The night before at the Bach Festival the Well-Tempered Clavier, Part 1, in the afternoon the Well-Tempered Clavier, Part 2, in between a high-tempered city, but in the morning it is still pleasantly cool in Leipzig's southern cemetery between the tall trees and faded rhododendrons.

Four cellists of the Gewandhaus Orchestra warm up with a serenade, behind them stand the open cello cases like burial chambers after the resurrection.

It's still the Bach Festival and the whole city center has woken up for ten days as if after a long sleep, shimmering with people and languages, a cosmopolitan feeling in the name of art that we had to do without here for two years in which the book fairs and music festivals were canceled.

Now the latter are back, and that for Bach, the greatest musician who died in Leipzig, is followed by one for Wagner, the greatest musician born in Leipzig, all his operas in two weeks.

But neither Bach nor Wagner can be heard in the cemetery.

They are not lying here for that, but four Gewandhaus conductors and many more Gewandhaus musicians.

In honor of one of these, Julius Klengel, the four cellists have gathered at the southern cemetery.

Klengel was her predecessor in the Gewandhaus Orchestra for almost half a century, until 1924, and as a teacher at the Conservatory he trained nearly a thousand students.

One could say that half the cello world of the 20th century consisted of Klengel's Eleven (and those of his daughter Eva), and he also composed the most famous ensemble piece for his instrument: the hymn for twelve cellos, which was played at his funeral in 1933.
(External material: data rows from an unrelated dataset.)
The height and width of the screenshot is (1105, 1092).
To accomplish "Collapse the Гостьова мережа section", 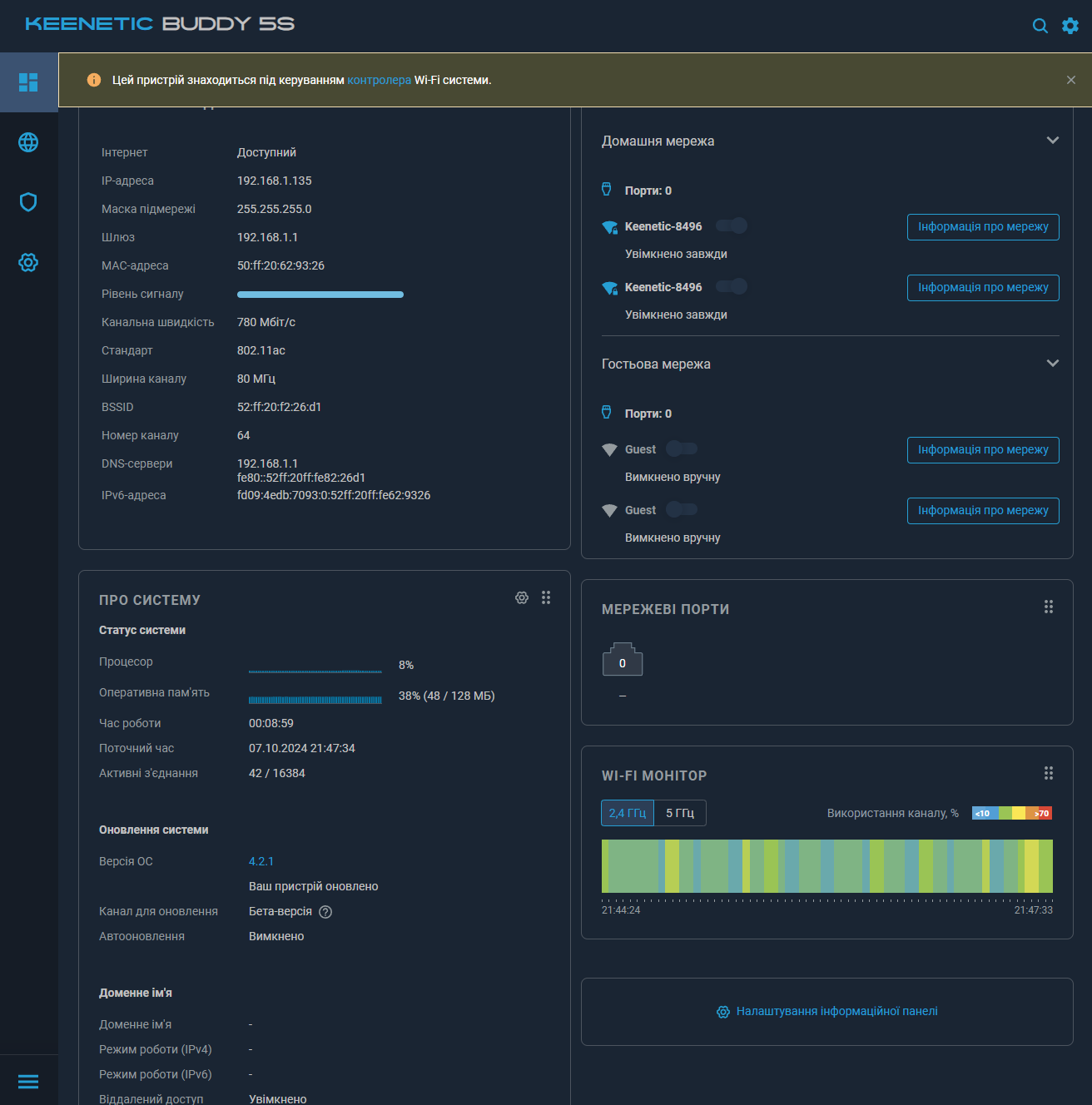I will (1052, 364).
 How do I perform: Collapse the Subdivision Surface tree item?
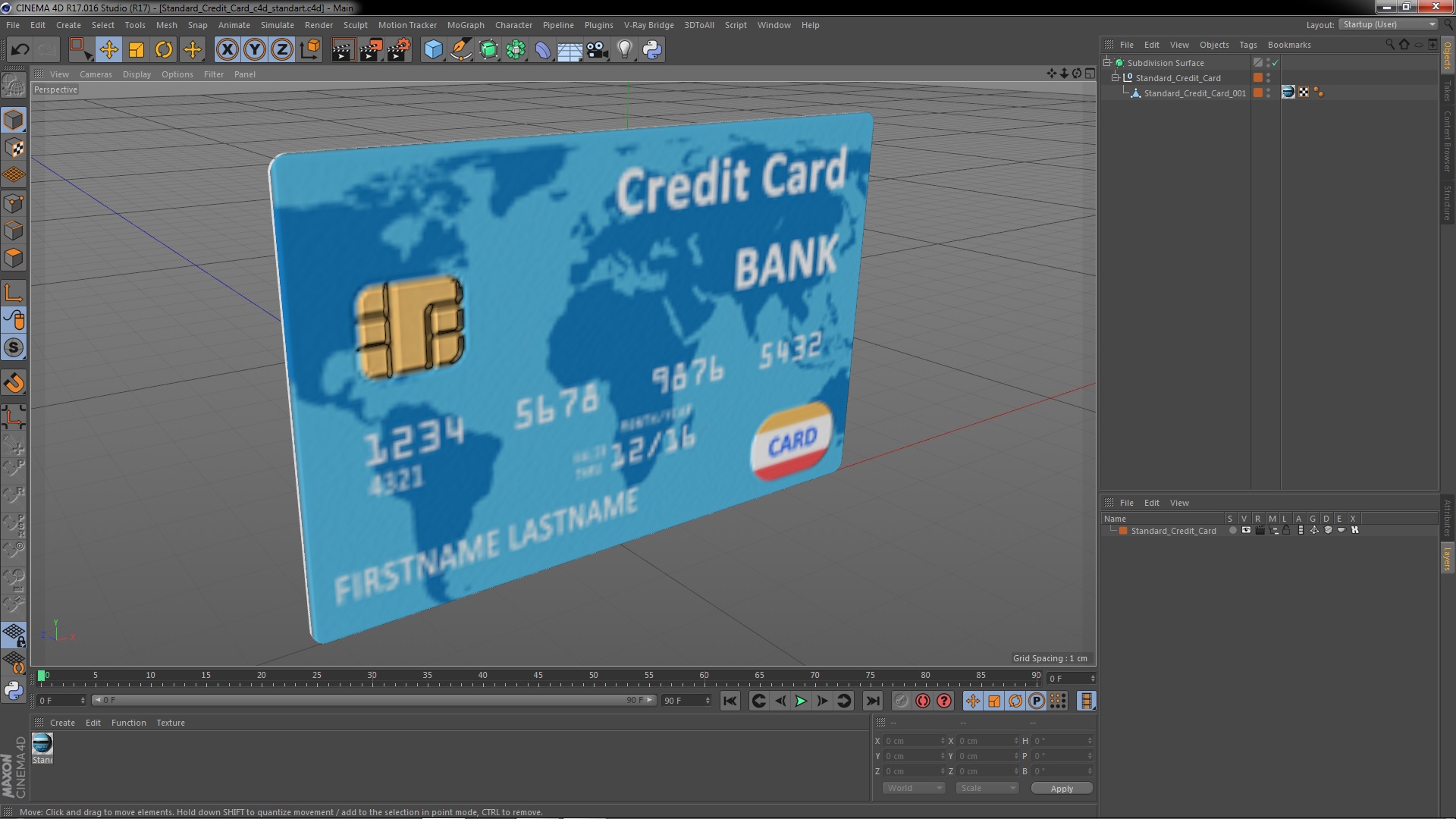pos(1107,63)
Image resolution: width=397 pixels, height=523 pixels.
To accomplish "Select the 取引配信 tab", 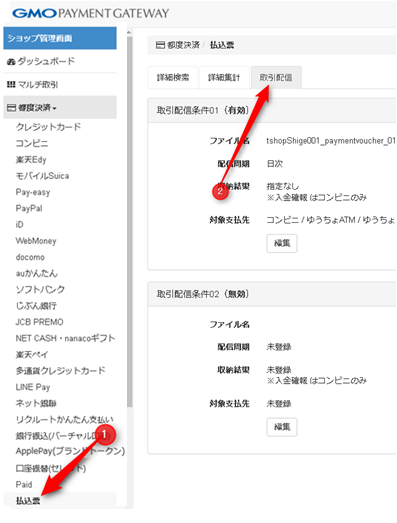I will coord(276,78).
The grave site, which was threatened by leveling three years ago, including the impressive stone with a bronze relief portrait, has now been restored and will henceforth be looked after by the cello group of the Gewandhaus.
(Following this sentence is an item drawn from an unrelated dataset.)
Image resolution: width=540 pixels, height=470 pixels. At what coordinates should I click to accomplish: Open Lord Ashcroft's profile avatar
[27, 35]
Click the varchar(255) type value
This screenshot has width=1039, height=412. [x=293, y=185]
Since 2006, it has also kept Klengel's instrument, which the musician had to sell during the inflationary period.

But the solo cellist, who now plays it in the orchestra, is missing from the cemetery.

And so does the cello, on which all the Klengel melodies played today at the grave - "Lied ohne Wort", "Lullaby" and "Serenade" - were composed.

That would not have happened with Bach or Wagner.

But attracting forty listeners to the Südfriedhof for Klengel alongside the festivals dedicated to these two giants is a testament to Leipzig's love for the city's musical tradition.

She will live on like this, even in the graveyard.